» **Assignment 1**
From the post about the Rowling lawsuit below, copy out the passage that begins at the words "I don’t have" and stops after the words "Rowling’s alleged borrowing.".
» **Assignment 2**
In the post below about the Rowling lawsuit, how long is the children's book that Adrian Jacobs wrote?
» **Assignment 3**
Write the next part of the post below about the Rowling lawsuit, picking up right after its final sentence.

» **Text section**
On the heels of my previous post, concerning a 2000 copyright infringement suit brought against author J. K. Rowling, comes news of new allegations that the Harry Potter scribe may have lifted material from a fellow writer. The author in question, the late Adrian Jacobs, penned a little-known 40-page children’s book back in 1987 — a decade before the first Potter release — called The Adventure of Willy the Wizard, No. 1 Livid Land. According to the Jacobs estate, which is initiating the suit, it was he and not Rowling who first conjured up “the idea of wizard prisons, hospitals and schools.” Rowling has responded by saying that the charges are “not only unfounded but absurd.” The Jacobs estate estimates that the suit could be worth a billion dollars.
I don’t have much information about the case beyond the press reports to which I’ve linked above, so I want to be cautious about offering too much commentary here. I will say, however, that I find it difficult to accept the plaintiff’s claim that Rowling’s borrowings are “substantial,” given the brevity of the Willy book. This sounds to me like an attempt to claim ownership of a general concept, which would contravene the longstanding idea-expression divide within U. S. copyright law. In a nutshell, the law says you can only copyright the specific iteration of an idea, and not the idea itself. Everything in this case consequently hinges on the question of the specificity of Rowling’s alleged borrowing.

» **Data extract**

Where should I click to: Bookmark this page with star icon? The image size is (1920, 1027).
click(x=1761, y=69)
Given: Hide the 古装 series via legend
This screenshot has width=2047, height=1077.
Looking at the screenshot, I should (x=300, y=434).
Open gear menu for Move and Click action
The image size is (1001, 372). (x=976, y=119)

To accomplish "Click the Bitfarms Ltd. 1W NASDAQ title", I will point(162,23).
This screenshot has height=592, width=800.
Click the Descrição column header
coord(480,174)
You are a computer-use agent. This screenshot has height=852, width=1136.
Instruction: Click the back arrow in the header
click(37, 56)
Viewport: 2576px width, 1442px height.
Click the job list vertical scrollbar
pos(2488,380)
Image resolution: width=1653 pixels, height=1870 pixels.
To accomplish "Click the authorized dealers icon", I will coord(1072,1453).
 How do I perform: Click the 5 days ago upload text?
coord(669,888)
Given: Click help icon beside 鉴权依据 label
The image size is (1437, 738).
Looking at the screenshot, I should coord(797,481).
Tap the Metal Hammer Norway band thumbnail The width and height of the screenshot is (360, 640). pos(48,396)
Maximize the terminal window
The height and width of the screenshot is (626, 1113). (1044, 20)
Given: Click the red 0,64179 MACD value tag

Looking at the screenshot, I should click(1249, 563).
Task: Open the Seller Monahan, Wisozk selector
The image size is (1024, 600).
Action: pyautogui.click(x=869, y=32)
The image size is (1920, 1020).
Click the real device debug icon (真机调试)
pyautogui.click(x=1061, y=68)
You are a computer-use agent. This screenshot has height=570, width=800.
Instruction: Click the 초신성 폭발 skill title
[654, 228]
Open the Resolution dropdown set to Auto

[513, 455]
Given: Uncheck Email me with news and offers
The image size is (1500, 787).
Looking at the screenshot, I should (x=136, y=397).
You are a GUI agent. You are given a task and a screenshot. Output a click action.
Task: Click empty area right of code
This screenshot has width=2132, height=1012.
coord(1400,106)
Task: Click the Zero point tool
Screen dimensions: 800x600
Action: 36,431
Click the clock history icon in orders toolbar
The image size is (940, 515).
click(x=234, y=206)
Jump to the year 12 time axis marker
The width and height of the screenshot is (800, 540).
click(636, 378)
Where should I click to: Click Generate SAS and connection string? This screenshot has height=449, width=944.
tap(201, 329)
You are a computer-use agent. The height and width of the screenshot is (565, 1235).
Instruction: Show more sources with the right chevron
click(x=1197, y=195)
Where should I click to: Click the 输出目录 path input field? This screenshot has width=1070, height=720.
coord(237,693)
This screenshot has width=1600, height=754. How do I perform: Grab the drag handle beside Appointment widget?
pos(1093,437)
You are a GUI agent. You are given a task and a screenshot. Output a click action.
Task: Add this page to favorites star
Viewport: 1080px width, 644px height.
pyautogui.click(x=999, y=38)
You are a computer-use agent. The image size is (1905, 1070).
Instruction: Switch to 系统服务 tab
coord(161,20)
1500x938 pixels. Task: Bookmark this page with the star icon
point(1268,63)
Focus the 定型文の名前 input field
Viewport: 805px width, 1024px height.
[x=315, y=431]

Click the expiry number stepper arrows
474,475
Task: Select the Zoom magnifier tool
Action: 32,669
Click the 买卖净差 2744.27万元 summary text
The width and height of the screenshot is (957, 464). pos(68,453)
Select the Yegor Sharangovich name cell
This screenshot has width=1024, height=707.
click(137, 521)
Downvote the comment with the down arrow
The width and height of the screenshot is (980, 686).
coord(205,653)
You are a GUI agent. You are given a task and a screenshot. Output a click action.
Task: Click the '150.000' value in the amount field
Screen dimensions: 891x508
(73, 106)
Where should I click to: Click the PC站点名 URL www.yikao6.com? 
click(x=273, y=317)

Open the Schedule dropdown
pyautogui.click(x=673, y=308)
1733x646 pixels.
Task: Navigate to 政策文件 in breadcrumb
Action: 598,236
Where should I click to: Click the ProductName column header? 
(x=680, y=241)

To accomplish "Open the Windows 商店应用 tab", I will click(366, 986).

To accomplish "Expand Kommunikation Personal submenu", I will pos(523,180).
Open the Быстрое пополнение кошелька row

» **Expected output 1**
I don’t have much information about the case beyond the press reports to which I’ve linked above, so I want to be cautious about offering too much commentary here. I will say, however, that I find it difficult to accept the plaintiff’s claim that Rowling’s borrowings are “substantial,” given the brevity of the Willy book. This sounds to me like an attempt to claim ownership of a general concept, which would contravene the longstanding idea-expression divide within U. S. copyright law. In a nutshell, the law says you can only copyright the specific iteration of an idea, and not the idea itself. Everything in this case consequently hinges on the question of the specificity of Rowling’s alleged borrowing.

» **Expected output 2**
40 pages.

» **Expected output 3**
The Willy case reminds of another recent one. In 2006, Da Vinci Code author Dan Brown was sued by the authors of Holy Blood, Holy Grail, who alleged that Brown had absconded with 15 central themes from their book, as well as its basic plot architecture. But the judge in the case, Justice Peter Smith, disagreed. In his ruling he noted: “It is true that aspects of the Central Themes can be traced through the textual parts identified by the Claimants. That is because the Central Themes are too general and nothing significant is to be concluded from that identification.” (Hats off, by the way, to Justice Smith. Apropos of the bestselling book in question, he laced the ruling with a secret code of his own.)
Even if the allegations made by the Jacobs estate ultimately don’t hold up in court, they nevertheless underscore a tension that lies at the heart of all of the Harry Potter litigation — including that brought by Rowling herself. We’re dealing with a book series that, however original in its own right, nonetheless makes copious use of themes, character types, and narratives that are ubiquitous in Western culture. The fact that there’s significant overlap with the work of other writers shouldn’t surprise anyone, least of all J. K. Rowling.